Serves 8–10 Chocolate is often the secret ingredient in warm chilis and hearty stews, and for a good reason. It adds depth and complexity to the classic flavors we love, preserving the savory essence of the stew without adding too much sweetness. This stew is earthy and comforting, with a touch of sweetness from the sweet potatoes providing a beautiful balance. Serve alongside corn bread or a crisp salad and don’t skimp on the toppings. 2 teaspoons ground cumin 2 teaspoons chili powder 2 teaspoons dried oregano ½ teaspoon ground cinnamon 1½ teaspoons salt, divided ¼ teaspoon ground black pepper 2 pounds beef chuck roast, cut into 2-inch pieces ¼ cup extra-virgin olive oil, divided 1 large yellow onion, diced 4 garlic cloves, minced 6 ounces tomato paste 2 cups chicken broth 1 28-ounce can diced fire-roasted tomatoes 2 tablespoons light brown sugar 2 pounds sweet potatoes, peeled and diced 2 15-ounce cans pinto beans, drained and rinsed 2 ounces semi-sweet chocolate, chopped 1 tablespoon unsweetened cocoa powder Toppings Sour cream Cilantro Sliced avocados Lime wedges 2 dried ancho chilis, stems and seeds removed 1½ cups water

Place the dried chilis in a saucepan with the water. Cover and simmer until they are soft, about 10 minutes. Blend chilis and water in a food processor or blender with the cumin, chili powder, oregano and cinnamon. Set aside. Sprinkle 1 teaspoon salt and 1 teaspoon black pepper on all sides of the beef. Heat 2 tablespoons of olive oil over medium high heat in a large soup pot. Brown the beef on all sides in batches, being careful not to overcrowd the pot: about 3 batches, cooking 3 to 4 minutes per batch.
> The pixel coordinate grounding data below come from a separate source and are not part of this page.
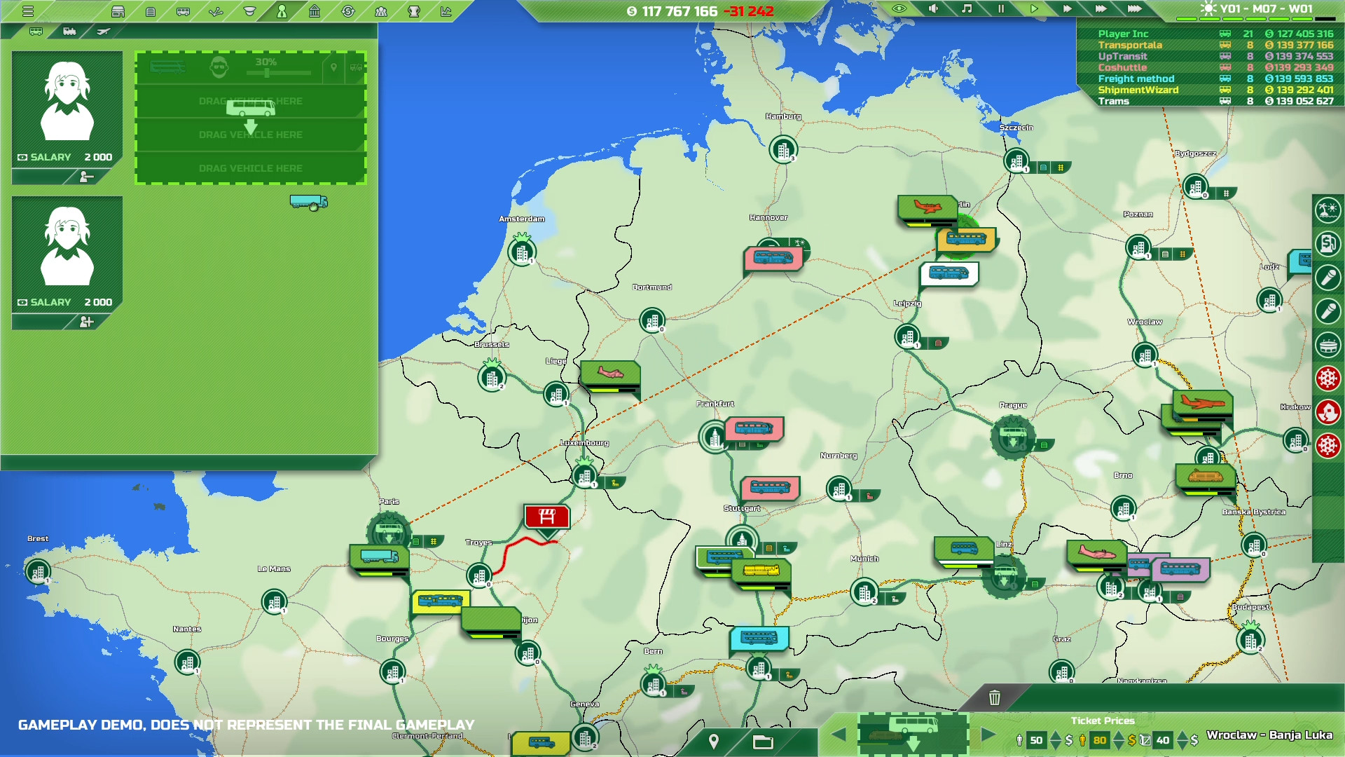Go to previous vehicle with left arrow
This screenshot has height=757, width=1345.
point(839,735)
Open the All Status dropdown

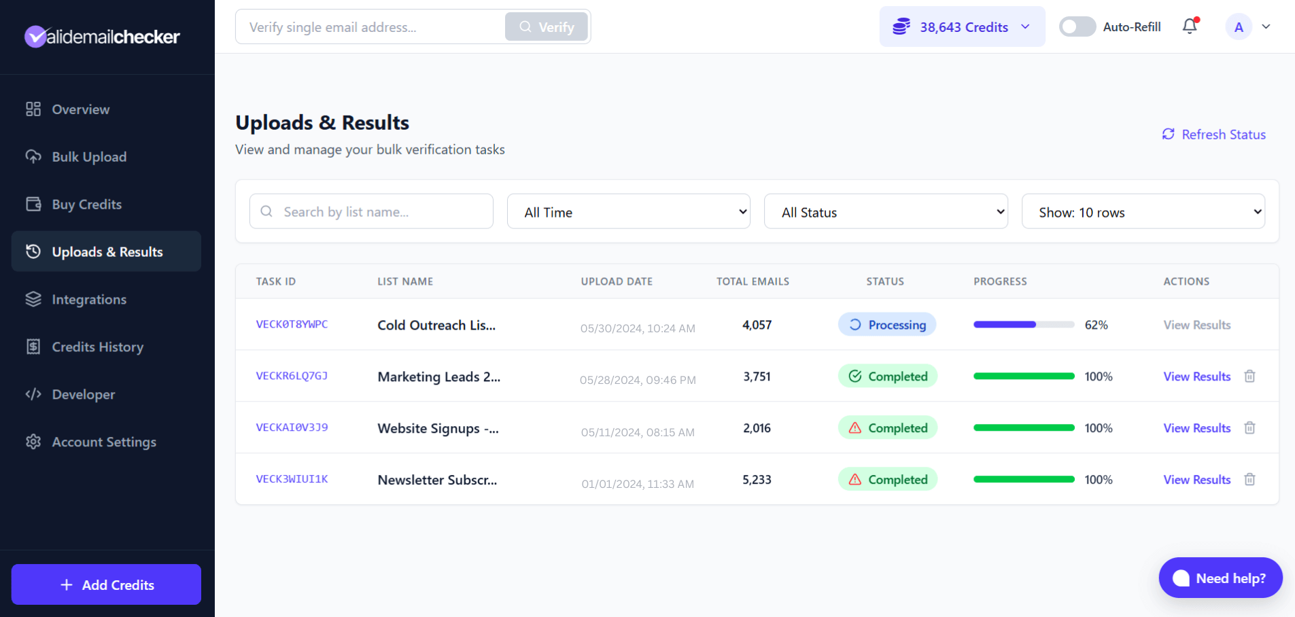(886, 211)
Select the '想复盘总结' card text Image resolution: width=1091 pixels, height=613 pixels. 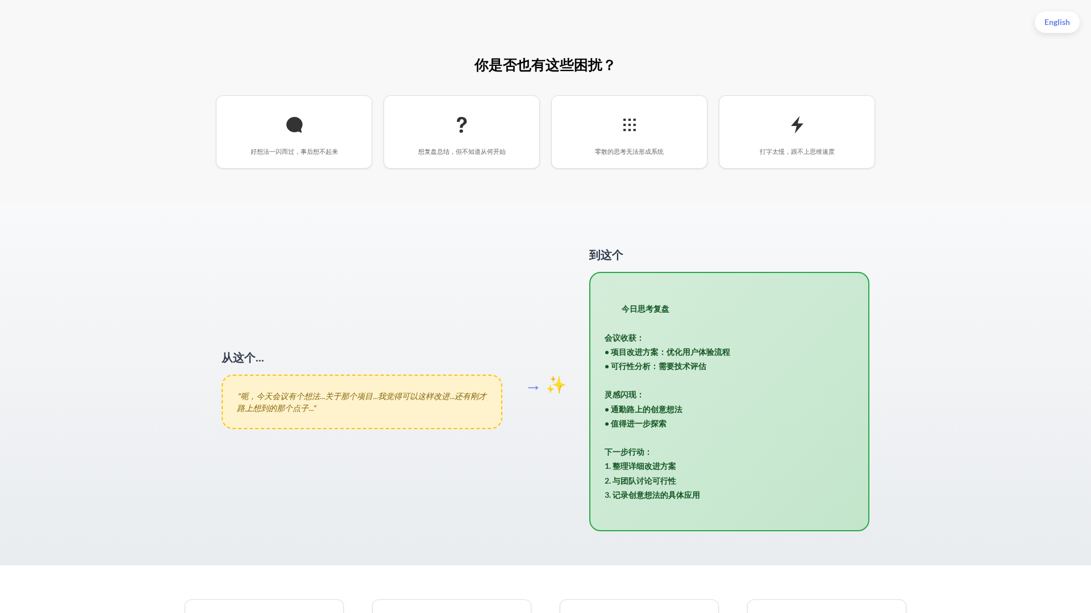point(461,152)
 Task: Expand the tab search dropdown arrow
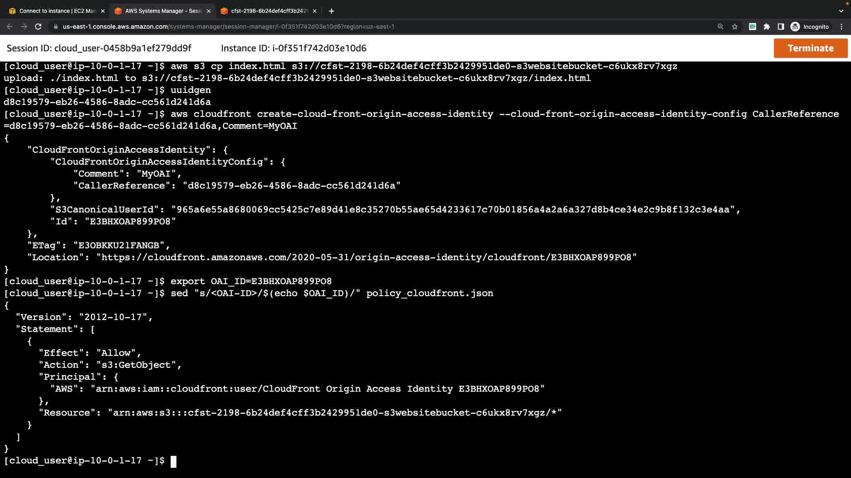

Add the remaining 2 tablespoons of olive oil halfway through if the pan becomes too dry. Remove the beef from the pan and set aside.

Place the onions and garlic in the pot and cook until soft, about 5 minutes. Add the tomato paste and cook for 2 to 3 minutes, stirring constantly. Add the ancho chili mixture, 1 teaspoon salt, broth, tomatoes, brown sugar and browned beef to the pot. Bring to a boil. Reduce the heat, cover and simmer for 60 minutes. Then add the sweet potatoes and beans and finish cooking for 30 minutes, covered. Stir in the chocolate and cocoa powder. Cook, uncovered, until the chocolate is melted and everything is incorporated, about 10 minutes. Taste and adjust with more salt and pepper if needed. Ladle into bowls, add toppings and serve.